Guadeloupe has accepted the Keys to host the MIAGE in 2020. According to Hazell, Saint Lucia needs a breathing space in order for the SLAF to do a full assessment to make sure preparations are in order to host a better event the next time around.
Hazell said, “The MIAGE is set up to give a lot to the young swimmers who don’t usually get to compete at the OECS/ CARIFTA and CCCAN Swim Championship, to get the opportunity/exposure, to come in and improve on their times and their strokes and have fun at the same time.”
Is this a wakeup call for Saint Lucia in terms of the level of competition from the French teams?
“We could have seen it,” he admitted. “The French are very strong in endurance; they train five days a week and every day they do open water swimming.
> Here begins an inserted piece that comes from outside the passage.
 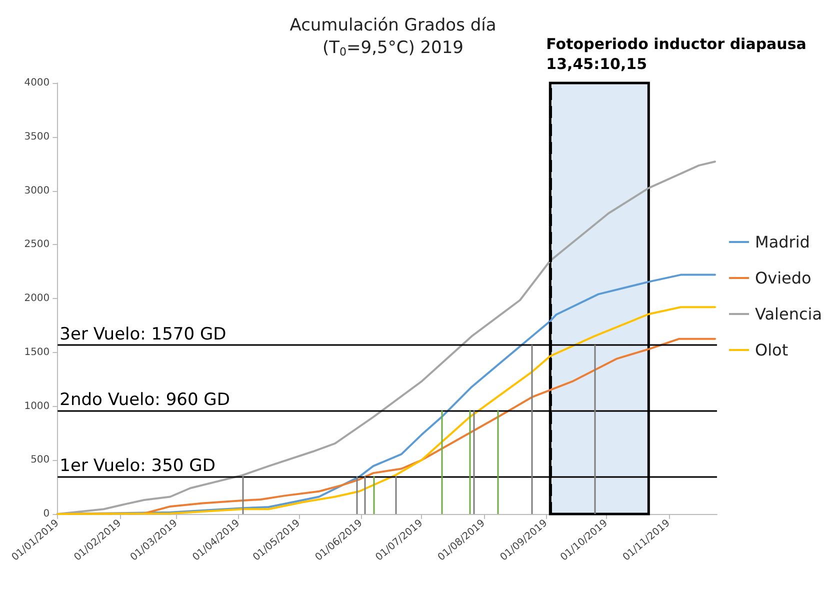 I want to click on y-tick-label: 4000, so click(x=37, y=83).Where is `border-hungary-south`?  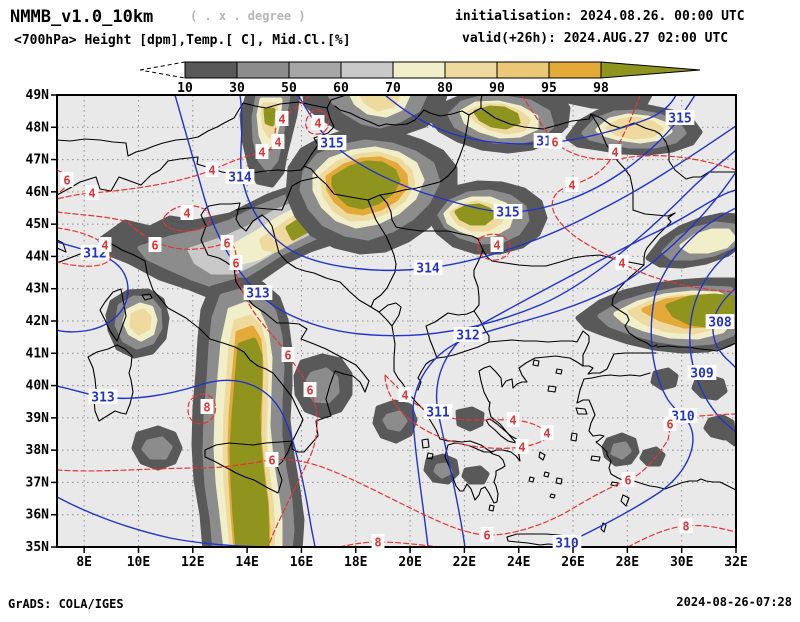 border-hungary-south is located at coordinates (394, 158).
Afternoon sessions are strictly pool training, so they place a lot of emphasis on distance training. You could have seen it in the 400 meters; they outclassed our swimmers, although our swimmers kept up with them. We are not accustomed to that level of training because obviously, we do not have the type of facilities and we do not have that type of regime in terms of training for our swimmers.
“Part of our development plan is to incorporate that aspect of training. We are constrained by a number of things and one is the cost of swimming in Saint Lucia. It was discussed with us by the French authorities. They realise it is a costly affair for Saint Lucia to put on the MIAGE.”
Hazell concluded: “When you take on the responsibility to host a meet like this obviously all the expense is on you from accommodation to food. When the French did their budget to host theirs they realized Saint Lucia’s was way higher and when we showed them the breakdown they understood. We have serious limitations in terms of cost in putting on anything in Saint Lucia.”